Primary LanguageHTML

This is the project directory for my final project in IST 736 - Text Mining. For this project, I performed topic modeling on a self-collected dataset of all 4,032 ETDs (electronic theses and dissertations) from the Syracuse University institutional repository, SURFACE. Topic modeling was performed using two algorithms: Latent Dirichlet Allocation (LDA) and Non-negative Matrix Factorization (NMF) via scikit-learn, a Python library for machine learning.

This project helps to provide an understanding of the top research interests at Syracuse University, as well as which departments are the most diverse in terms of the topics that represent them.

Poster (from iSchool poster day presentation)

Running the code

Download the project, install the requirements (python -m pip install -r requirements.txt), and run the topic_modeling.py script (python topic_modeling.py or in an IDE).

Resources Directory

The K topics created by the topic models are located in topics.txt.

The ETD_metadata directory is an annotated collection containing the title, department, keywords, and abstract for each ETD. It is collected by running the main() function from the scraper.py script, which downloads the information using GET requests from http://surface.syr.edu/etd/.

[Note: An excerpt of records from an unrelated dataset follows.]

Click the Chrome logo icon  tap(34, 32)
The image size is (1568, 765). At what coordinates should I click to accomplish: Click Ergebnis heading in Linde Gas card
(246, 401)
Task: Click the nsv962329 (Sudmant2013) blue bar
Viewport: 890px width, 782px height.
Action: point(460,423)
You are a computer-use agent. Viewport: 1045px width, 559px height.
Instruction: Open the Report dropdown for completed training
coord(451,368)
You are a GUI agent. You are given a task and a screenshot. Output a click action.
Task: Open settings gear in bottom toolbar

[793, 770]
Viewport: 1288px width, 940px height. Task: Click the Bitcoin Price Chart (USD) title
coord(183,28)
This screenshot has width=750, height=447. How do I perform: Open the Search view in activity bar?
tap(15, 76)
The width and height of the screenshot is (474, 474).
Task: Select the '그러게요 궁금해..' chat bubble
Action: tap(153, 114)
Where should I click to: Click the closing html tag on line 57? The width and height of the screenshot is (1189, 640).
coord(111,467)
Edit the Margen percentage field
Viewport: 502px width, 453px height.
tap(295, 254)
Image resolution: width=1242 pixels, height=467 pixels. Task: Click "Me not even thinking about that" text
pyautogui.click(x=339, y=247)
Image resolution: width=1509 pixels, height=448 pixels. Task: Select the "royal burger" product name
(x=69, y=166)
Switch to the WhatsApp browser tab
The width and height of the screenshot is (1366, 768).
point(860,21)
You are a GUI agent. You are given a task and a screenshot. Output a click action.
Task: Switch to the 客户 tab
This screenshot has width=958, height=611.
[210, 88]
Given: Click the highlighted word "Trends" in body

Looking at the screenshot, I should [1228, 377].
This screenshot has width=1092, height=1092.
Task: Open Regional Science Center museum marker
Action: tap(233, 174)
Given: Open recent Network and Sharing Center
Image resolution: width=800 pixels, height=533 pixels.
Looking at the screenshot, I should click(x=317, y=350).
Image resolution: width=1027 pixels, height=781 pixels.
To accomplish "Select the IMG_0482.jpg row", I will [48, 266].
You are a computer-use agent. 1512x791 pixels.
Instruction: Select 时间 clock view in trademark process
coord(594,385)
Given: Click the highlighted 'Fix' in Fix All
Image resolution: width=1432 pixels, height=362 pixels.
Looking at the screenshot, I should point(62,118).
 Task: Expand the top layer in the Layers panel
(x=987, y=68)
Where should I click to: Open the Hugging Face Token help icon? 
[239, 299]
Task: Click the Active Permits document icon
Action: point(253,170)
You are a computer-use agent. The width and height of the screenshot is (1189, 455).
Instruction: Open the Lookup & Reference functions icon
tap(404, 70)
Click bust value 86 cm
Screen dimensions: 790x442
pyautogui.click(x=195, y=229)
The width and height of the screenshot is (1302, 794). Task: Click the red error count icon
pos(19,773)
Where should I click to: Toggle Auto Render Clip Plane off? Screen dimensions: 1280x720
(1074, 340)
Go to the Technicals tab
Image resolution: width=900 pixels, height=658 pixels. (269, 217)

The keystracts directory is an unannotated collection of the keywords and abstracts for each ETD. This acts as the primary dataset of documents for topic modeling analysis. It is created by running the write_keystracts() function in the deannotator.py script.

Excel Directory

The Excel directory contains data and visuals (from said data) used in the final project report, including the topic diversity graph, raw frequency of ETDs by department, and top topics (by document count).